W książce szokuje ogrom zobojętnienia ludzi wobec krzywd dziejących się obok nich. Skandaliczne jest również to, że osoby o dużej władzy czują się bezkarne, wykorzystują swoje stanowiska i znajomości jakie mają do ,,wybielenia” swojej osoby. Dziwi również, że ONZ symbolizujące pokój i pomoc potrzebujących zatrudnia/ współpracuje z osobami o wątpliwym życiorysie i zasadach moralnych. Autorki ujawnia szereg nieprawidłowości oraz zwyrodniałych zachowań jakich była świadkiem podczas pobytu w Bośni.
Książka wywołuje duże emocje, Bolkovac opisuje wiele brutalnych zachowań którymi były poddawane kobiety- ofiary handlu ludźmi. Pokazuję, że sprawcy tych dramatycznych wydarzeń są bezkarni, nie ponoszą żadnej odpowiedzialności.

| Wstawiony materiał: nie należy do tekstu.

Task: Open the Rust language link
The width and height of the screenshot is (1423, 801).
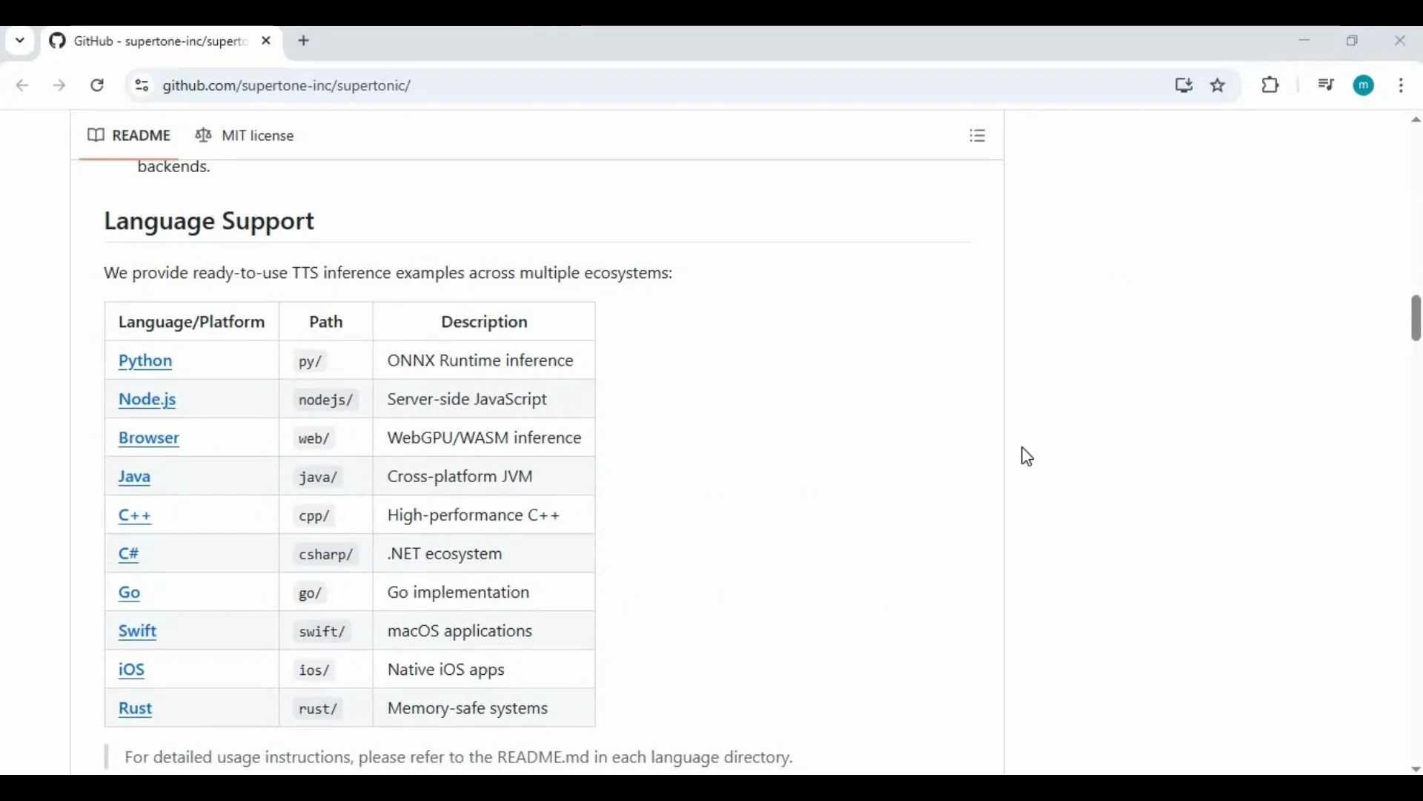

,,Demaskatorka” jest książką która opisuje historie kobiety która nie bała się walczyć z łamaniem praw człowieka, która chciała pomagać ludziom, walczyła o sprawiedliwość i równe traktowanie, a sama przez te działania została ukarana. Książka ta pokazuje historie kobiety która niejednokrotnie narażała własne życie walczyć z silniejszymi od siebie, broniąc przestrzegania obowiązującego prawa. Historia kobiety która podjęła się walki z wielką, współpracującą z rządem USA, korporacji oraz ukazała jak pod płaszczykiem pomocy międzynarodowej popełniane są przestępstwa.
Polecam ,,Demaskatorkę” każdemu kto lubi historie oparte na prawdziwych wydarzeniach, walkę o prawa człowieka oraz bezwzględne polityczne rozgrywki.